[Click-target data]
►

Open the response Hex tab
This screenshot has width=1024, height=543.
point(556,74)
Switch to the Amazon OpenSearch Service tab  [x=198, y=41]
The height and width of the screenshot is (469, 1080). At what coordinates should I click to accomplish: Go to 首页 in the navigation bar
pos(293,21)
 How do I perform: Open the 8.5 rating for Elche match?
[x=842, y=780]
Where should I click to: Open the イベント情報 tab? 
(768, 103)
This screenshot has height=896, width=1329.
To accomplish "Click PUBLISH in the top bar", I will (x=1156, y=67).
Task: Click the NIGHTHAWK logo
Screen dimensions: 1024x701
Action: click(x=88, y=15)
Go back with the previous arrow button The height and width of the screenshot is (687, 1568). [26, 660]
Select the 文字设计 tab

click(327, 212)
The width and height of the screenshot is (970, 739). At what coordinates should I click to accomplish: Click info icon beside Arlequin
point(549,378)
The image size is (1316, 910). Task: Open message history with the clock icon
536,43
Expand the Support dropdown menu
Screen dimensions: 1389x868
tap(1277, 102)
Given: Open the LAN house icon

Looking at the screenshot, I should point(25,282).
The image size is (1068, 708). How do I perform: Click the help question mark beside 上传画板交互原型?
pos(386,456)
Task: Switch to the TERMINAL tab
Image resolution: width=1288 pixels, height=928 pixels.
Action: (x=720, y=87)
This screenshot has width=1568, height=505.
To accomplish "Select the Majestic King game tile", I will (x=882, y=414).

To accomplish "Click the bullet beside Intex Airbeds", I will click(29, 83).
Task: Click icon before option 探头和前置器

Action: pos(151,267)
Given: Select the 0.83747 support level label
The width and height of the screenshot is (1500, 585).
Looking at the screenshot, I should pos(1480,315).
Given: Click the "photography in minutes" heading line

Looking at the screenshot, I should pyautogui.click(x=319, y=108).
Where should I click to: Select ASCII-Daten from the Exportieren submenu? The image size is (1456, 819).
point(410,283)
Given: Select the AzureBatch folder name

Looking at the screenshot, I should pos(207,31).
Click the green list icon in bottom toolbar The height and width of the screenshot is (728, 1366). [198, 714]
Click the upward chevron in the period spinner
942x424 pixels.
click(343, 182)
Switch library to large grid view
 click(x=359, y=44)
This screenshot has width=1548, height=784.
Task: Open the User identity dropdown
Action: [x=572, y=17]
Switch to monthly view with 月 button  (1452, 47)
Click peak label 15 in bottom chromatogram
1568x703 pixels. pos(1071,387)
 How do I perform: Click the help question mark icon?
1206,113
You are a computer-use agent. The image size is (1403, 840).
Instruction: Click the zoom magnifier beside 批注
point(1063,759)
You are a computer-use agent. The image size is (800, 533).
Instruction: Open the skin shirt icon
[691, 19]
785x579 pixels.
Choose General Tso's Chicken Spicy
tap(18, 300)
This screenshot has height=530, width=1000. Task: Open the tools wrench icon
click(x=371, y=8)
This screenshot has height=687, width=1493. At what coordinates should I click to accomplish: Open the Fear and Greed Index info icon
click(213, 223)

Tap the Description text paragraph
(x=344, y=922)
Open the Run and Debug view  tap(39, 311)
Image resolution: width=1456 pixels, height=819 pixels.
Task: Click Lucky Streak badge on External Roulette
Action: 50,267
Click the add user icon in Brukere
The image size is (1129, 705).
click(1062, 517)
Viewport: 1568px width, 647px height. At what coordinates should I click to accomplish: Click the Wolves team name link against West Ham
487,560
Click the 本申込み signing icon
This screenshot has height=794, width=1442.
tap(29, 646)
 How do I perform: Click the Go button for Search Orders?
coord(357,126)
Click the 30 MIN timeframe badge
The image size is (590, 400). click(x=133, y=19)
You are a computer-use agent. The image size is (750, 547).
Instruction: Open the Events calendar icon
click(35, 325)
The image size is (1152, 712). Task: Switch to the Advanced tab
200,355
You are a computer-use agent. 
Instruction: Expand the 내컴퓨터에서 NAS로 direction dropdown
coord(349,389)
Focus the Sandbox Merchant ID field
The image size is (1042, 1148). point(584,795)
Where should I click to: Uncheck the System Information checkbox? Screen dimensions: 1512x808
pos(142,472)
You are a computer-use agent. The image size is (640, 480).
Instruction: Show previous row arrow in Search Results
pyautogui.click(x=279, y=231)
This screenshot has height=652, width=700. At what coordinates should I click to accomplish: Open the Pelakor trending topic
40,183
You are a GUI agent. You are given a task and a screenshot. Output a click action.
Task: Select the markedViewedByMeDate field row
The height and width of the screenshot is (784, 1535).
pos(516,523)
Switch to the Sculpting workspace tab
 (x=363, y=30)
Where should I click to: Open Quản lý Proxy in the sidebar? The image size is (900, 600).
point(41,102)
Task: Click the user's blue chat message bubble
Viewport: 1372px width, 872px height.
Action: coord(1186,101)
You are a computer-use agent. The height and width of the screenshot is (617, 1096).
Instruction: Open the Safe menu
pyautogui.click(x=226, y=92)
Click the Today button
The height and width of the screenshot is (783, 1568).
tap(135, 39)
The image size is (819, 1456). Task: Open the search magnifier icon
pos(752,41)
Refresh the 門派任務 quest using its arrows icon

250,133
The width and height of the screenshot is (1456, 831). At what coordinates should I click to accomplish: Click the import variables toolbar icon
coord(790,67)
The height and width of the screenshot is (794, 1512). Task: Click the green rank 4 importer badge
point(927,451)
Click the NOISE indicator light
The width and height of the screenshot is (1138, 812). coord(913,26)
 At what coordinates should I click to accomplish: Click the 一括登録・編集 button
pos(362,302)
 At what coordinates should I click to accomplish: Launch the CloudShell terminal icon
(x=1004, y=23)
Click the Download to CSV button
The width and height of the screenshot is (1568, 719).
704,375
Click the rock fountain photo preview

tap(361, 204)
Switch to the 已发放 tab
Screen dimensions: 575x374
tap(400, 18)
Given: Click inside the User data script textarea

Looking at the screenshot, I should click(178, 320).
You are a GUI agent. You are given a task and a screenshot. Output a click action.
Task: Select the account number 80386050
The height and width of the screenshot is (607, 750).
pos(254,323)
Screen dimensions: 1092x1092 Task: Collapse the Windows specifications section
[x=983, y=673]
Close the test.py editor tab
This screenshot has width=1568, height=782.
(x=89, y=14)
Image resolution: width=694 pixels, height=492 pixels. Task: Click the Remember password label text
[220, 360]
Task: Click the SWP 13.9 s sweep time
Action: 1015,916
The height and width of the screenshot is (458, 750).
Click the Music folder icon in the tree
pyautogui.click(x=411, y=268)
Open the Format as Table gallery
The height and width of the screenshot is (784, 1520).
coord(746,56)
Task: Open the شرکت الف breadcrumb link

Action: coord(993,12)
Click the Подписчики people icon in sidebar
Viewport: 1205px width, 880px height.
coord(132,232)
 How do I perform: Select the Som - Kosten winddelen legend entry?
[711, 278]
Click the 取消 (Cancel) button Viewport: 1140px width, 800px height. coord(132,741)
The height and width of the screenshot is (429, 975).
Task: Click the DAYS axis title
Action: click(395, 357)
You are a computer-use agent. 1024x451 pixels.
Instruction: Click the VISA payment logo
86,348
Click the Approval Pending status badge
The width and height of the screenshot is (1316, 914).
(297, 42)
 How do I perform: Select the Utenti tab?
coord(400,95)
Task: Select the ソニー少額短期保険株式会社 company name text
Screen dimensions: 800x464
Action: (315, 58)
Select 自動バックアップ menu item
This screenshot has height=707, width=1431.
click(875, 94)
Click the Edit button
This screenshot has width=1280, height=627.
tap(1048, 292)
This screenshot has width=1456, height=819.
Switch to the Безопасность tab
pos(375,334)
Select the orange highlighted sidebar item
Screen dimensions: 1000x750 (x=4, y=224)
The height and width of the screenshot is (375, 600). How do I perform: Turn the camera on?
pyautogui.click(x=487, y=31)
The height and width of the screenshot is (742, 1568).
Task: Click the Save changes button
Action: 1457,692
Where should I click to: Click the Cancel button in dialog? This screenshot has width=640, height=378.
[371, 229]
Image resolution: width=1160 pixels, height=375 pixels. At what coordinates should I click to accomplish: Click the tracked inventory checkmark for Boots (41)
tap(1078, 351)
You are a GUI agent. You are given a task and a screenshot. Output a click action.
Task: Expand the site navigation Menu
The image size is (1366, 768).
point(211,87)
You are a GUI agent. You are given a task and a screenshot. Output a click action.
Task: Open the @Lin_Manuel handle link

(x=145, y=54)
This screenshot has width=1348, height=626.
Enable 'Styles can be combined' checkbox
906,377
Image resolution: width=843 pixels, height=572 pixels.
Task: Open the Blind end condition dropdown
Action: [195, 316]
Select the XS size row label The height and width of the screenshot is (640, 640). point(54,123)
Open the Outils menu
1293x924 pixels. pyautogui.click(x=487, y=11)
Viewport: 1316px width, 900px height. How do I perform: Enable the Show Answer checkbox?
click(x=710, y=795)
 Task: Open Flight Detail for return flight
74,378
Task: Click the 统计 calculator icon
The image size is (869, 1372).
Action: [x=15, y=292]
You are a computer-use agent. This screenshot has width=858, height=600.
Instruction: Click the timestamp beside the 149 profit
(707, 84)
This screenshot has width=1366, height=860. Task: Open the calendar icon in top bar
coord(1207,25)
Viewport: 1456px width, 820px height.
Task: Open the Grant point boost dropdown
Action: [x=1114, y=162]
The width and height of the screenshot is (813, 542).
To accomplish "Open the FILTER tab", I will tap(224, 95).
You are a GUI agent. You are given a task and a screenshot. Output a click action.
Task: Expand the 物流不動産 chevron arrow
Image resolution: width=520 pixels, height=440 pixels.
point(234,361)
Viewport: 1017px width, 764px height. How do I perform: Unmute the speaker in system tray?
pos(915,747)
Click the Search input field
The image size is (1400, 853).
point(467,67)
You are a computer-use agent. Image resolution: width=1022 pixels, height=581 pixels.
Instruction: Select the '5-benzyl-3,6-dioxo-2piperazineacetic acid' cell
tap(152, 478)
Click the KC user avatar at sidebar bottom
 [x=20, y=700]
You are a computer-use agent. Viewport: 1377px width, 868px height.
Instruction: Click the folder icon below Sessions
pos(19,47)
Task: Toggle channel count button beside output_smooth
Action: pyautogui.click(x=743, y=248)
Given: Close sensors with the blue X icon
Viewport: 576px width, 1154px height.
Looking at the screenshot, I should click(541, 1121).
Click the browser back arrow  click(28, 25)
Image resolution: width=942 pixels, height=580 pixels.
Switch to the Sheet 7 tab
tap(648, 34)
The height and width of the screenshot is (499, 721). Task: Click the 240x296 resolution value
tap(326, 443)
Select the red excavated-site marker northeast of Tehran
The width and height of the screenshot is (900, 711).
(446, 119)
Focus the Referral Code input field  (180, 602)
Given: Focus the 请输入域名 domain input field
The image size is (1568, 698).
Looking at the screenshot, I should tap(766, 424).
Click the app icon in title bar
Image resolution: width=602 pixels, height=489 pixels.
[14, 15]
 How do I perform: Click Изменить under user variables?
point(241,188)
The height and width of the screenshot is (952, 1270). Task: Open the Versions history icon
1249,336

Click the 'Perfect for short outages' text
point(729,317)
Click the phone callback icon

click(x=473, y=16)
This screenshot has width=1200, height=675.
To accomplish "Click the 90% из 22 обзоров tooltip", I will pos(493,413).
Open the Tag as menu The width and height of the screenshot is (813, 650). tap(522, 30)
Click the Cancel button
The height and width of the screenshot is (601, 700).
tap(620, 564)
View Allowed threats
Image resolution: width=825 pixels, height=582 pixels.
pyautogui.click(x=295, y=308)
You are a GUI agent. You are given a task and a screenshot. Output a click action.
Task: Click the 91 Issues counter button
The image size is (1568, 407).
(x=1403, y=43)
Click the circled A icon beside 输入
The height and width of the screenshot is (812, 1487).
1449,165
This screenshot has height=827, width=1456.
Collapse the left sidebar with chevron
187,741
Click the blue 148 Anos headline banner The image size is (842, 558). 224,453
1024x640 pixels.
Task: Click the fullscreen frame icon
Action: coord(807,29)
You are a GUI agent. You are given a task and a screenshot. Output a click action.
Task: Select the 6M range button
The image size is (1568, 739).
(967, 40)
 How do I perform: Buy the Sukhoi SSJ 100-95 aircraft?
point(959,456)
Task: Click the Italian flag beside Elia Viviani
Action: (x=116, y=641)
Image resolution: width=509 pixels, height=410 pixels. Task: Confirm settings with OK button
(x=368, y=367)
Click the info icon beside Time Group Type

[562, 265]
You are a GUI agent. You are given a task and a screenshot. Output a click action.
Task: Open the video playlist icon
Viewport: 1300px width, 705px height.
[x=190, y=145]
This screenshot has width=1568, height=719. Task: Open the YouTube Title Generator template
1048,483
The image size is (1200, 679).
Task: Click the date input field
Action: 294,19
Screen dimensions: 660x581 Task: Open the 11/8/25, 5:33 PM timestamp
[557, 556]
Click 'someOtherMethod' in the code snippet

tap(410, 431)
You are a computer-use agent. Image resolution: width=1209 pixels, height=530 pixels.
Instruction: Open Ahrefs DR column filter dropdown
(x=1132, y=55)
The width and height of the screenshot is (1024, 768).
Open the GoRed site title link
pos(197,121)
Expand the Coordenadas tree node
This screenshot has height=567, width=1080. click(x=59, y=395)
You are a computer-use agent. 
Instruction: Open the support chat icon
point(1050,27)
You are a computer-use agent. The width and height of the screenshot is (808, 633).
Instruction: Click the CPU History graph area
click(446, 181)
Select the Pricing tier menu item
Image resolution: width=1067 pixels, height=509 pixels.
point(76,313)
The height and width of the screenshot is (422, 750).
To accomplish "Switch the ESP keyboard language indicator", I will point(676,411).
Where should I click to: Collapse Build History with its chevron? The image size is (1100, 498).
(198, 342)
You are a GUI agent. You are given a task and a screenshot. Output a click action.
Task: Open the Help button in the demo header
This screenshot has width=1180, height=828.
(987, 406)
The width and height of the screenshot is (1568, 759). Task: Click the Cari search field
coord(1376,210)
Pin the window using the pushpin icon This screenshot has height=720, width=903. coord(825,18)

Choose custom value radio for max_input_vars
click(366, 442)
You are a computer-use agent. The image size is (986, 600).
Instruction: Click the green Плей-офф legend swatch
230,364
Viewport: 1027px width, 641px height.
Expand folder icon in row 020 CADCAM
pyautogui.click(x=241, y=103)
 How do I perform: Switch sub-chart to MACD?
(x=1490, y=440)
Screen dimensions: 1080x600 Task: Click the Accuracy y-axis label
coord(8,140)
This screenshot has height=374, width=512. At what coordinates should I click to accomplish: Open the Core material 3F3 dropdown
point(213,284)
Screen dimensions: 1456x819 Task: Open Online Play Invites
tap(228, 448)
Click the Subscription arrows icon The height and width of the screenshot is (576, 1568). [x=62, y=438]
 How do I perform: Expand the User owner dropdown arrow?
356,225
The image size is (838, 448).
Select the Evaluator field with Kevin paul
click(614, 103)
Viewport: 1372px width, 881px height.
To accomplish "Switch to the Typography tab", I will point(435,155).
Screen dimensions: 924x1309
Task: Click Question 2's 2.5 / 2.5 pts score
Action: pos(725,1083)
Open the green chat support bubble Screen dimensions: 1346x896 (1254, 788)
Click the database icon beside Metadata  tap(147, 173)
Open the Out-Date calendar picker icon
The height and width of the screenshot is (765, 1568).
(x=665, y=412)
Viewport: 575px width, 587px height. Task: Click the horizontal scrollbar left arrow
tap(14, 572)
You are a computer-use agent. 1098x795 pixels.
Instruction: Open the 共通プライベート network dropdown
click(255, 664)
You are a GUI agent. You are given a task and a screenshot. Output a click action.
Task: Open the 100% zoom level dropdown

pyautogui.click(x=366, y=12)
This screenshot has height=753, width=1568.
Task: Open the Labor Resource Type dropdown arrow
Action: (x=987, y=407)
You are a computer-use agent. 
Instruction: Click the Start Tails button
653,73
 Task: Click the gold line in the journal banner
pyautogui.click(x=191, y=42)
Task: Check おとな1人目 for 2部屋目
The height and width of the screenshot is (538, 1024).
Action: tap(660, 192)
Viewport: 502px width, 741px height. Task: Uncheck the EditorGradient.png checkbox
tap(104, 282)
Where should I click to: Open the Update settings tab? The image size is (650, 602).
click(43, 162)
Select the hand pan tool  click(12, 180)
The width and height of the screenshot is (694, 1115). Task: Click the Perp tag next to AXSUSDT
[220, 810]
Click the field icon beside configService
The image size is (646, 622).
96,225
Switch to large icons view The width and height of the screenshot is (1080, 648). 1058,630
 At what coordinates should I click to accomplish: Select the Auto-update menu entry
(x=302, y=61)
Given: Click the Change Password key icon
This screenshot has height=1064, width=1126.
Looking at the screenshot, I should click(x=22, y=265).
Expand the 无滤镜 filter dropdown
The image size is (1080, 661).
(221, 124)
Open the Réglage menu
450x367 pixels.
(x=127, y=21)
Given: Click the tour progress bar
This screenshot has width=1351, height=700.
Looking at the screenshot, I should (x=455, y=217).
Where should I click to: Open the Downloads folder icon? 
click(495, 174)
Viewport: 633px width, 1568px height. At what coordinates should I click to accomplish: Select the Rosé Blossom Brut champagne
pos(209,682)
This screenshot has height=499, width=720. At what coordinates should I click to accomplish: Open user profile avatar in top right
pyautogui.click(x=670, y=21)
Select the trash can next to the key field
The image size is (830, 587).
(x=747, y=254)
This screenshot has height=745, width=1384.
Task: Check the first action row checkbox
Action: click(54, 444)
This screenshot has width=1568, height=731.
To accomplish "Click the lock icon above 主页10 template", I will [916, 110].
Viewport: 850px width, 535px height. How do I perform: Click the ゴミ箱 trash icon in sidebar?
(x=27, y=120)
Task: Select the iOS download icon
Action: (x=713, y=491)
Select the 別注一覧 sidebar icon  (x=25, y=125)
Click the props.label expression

◄

Your goal >> Please retype the entries starting at the line containing "This screenshot has width=1348, height=626." and ending at the line containing "[x=20, y=700]", including both of those lines.

Answer to this problem >>
This screenshot has width=1348, height=626.
Enable 'Styles can be combined' checkbox
906,377
Image resolution: width=843 pixels, height=572 pixels.
Task: Open the Blind end condition dropdown
Action: [195, 316]
Select the XS size row label The height and width of the screenshot is (640, 640). point(54,123)
Open the Outils menu
1293x924 pixels. pyautogui.click(x=487, y=11)
Viewport: 1316px width, 900px height. How do I perform: Enable the Show Answer checkbox?
click(x=710, y=795)
 Task: Open Flight Detail for return flight
74,378
Task: Click the 统计 calculator icon
The image size is (869, 1372).
Action: [x=15, y=292]
You are a computer-use agent. This screenshot has width=858, height=600.
Instruction: Click the timestamp beside the 149 profit
(707, 84)
This screenshot has width=1366, height=860. Task: Open the calendar icon in top bar
coord(1207,25)
Viewport: 1456px width, 820px height.
Task: Open the Grant point boost dropdown
Action: [x=1114, y=162]
The width and height of the screenshot is (813, 542).
To accomplish "Open the FILTER tab", I will tap(224, 95).
You are a GUI agent. You are given a task and a screenshot. Output a click action.
Task: Expand the 物流不動産 chevron arrow
Image resolution: width=520 pixels, height=440 pixels.
point(234,361)
Viewport: 1017px width, 764px height. How do I perform: Unmute the speaker in system tray?
pos(915,747)
Click the Search input field
The image size is (1400, 853).
point(467,67)
You are a computer-use agent. Image resolution: width=1022 pixels, height=581 pixels.
Instruction: Select the '5-benzyl-3,6-dioxo-2piperazineacetic acid' cell
tap(152, 478)
Click the KC user avatar at sidebar bottom
 [x=20, y=700]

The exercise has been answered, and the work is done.